Margarida nunca quer tomar banho, recusa-se a comer a sopa, dá palmadas à avó quando é contrariada e diz sempre que não quando a mãe lhe pede para arrumar os brinquedos que ficaram espalhados na sala.
Comportamentos como estes, repetidos todos os dias, levaram esta família a pedir ajuda à “Supernanny”, ou melhor, a Teresa Paula Marques, a psicóloga escolhida pela SIC para encarnar a figura que promete acabar com as birras e mudar maus comportamentos.
O formato é simples: primeiro mostram imagens do comportamento indisciplinado da criança e é nessa altura que entra em ação a ‘supernanny’, que avalia ao vivo a interação familiar, dá dicas à família de como lidar com as birras e impõe regras, à partida inexistentes ou ineficazes.
O programa foi visto por mais de 1,5 milhões e pessoas, mas o verdadeiro burburinho sobre o tema chegou depois.
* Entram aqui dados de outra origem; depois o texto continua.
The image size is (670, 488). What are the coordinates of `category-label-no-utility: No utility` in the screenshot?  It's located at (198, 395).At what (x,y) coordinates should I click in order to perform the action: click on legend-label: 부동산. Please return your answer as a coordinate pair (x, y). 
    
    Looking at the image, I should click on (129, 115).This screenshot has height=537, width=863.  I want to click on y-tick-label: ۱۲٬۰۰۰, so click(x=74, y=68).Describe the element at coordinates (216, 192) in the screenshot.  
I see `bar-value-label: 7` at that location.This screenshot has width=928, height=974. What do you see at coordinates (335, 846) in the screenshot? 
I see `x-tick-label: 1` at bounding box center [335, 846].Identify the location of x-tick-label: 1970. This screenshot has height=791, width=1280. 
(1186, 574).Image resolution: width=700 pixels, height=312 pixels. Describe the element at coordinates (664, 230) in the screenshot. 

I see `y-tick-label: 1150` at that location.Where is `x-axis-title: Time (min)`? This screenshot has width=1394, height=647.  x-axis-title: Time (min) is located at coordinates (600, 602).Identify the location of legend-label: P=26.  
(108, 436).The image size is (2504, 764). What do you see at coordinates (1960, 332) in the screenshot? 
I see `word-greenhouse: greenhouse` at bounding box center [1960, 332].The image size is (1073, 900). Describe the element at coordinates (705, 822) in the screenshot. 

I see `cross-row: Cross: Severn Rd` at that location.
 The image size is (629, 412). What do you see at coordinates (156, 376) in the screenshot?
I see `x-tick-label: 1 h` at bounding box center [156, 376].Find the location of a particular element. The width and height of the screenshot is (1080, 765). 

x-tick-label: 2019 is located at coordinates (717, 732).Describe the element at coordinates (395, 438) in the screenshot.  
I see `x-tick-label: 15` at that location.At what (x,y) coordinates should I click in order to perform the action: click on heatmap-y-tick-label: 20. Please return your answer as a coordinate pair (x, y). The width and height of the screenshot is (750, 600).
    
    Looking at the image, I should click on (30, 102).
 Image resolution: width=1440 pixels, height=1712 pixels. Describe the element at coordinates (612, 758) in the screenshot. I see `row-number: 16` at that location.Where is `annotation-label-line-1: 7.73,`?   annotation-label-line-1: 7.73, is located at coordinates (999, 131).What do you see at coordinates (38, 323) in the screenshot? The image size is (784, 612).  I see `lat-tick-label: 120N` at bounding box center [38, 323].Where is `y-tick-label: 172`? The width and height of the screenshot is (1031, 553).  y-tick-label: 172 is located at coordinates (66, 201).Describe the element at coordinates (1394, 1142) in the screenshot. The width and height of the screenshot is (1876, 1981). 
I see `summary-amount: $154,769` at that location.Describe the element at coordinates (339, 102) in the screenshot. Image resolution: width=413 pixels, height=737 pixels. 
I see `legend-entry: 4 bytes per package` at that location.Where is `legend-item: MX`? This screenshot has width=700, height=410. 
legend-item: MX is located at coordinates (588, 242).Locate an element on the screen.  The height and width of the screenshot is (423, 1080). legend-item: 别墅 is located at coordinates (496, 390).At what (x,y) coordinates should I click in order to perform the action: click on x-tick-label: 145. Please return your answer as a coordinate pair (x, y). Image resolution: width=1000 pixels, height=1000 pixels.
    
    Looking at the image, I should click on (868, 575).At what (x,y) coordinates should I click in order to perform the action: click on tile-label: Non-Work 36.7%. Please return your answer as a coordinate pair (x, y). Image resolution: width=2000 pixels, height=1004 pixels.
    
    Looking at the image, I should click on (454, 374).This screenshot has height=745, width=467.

As redes sociais encheram-se de comentários reprovadores ao formato escolhido e que mais não é que uma cópia do programa emitido originalmente no Reino Unido, em 2004, e que já foi replicado em vários países.
Foram muitos os que se mostraram desagradados com aqueles 45 minutos em que Margarida, de sete anos, é filmada a chorar, a sair do banho, a recusar comer ou a espernear por não querer ir para a cama.
Oficialmente, a Comissão Nacional de Promoção dos Direitos e Proteção das Crianças e Jovens (CNPDPCJ) foi a primeira a reagir, alertando para o “elevado risco do programa violar os direitos das crianças, designadamente o direito à sua imagem, à reserva da sua vida privada e à sua intimidade”. A comissão encaminhou a situação para a Comissão de Proteção de Crianças e Jovens (CPCJ) com competência territorial para avaliação e acompanhamento do caso.
Mas antes disso, em março de 2016, já a Ordem dos Psicólogos tinha dado parecer negativo a um pedido da produtora do programa “Supernanny”, por considerar que “a intervenção psicológica não deve ser associada a programas onde se exponham publicamente casos particulares”.
Reações O Instituto de Apoio à Criança associou-se imediatamente à CNPDPCJ e considera o programa “uma violação do direito de uma Criança à sua imagem e à intimidade da sua vida privada”. Em comunicado, o Instituto explica que foi alertado por “diversas associações e personalidades” para o programa, “em que se assiste a situações de conflito entre uma criança e sua mãe, ocorridas em contexto privado, as quais foram exibidas em horário nobre num canal televisivo de grande audiência, o que decerto causará sérios prejuízos à imagem da criança vítima da exposição pública”.
Também a UNICEF já reagiu ao programa, considerando que “vai contra o interesse superior das crianças, violando alguns dos seus direitos”. Após analisar o conteúdo, a diretora Executiva da UNICEF Portugal, Beatriz Imperatori, pede ao Estado “para que tome as medidas necessárias para proteger a criança e o seu bem-estar”.
SIC defende-se Entretanto, a ERC confirmou que também recebeu queixas sobre o programa, esclarecendo que “os textos versam essencialmente sobre uma alegada violação de direitos fundamentais”.
A SIC, também em comunicado, começa por lembrar que o programa “Supernanny” foi criado com o objetivo de “auxiliar pais e educadores a melhorarem a relação com os seus filhos, ajudando-os a estabelecerem regras e limites e melhorando a comunicação entre todos, criando assim uma dinâmica familiar mais saudável”.
O canal, mune-se da experiência do programa noutros países para garantir que “o ‘Supernanny’ não gera efeitos negativos ou de censura em ambiente escolar e social, antes contribuindo para uma melhoria significativa da qualidade de vida familiar”. Lembra ainda que o programa foi produzido e exibido no cumprimento da lei e reforça que “são abordadas situações reais, ocorridas em ambiente familiar, de um modo responsável, não exibicionista e sem explorar situações de particular fragilidade”.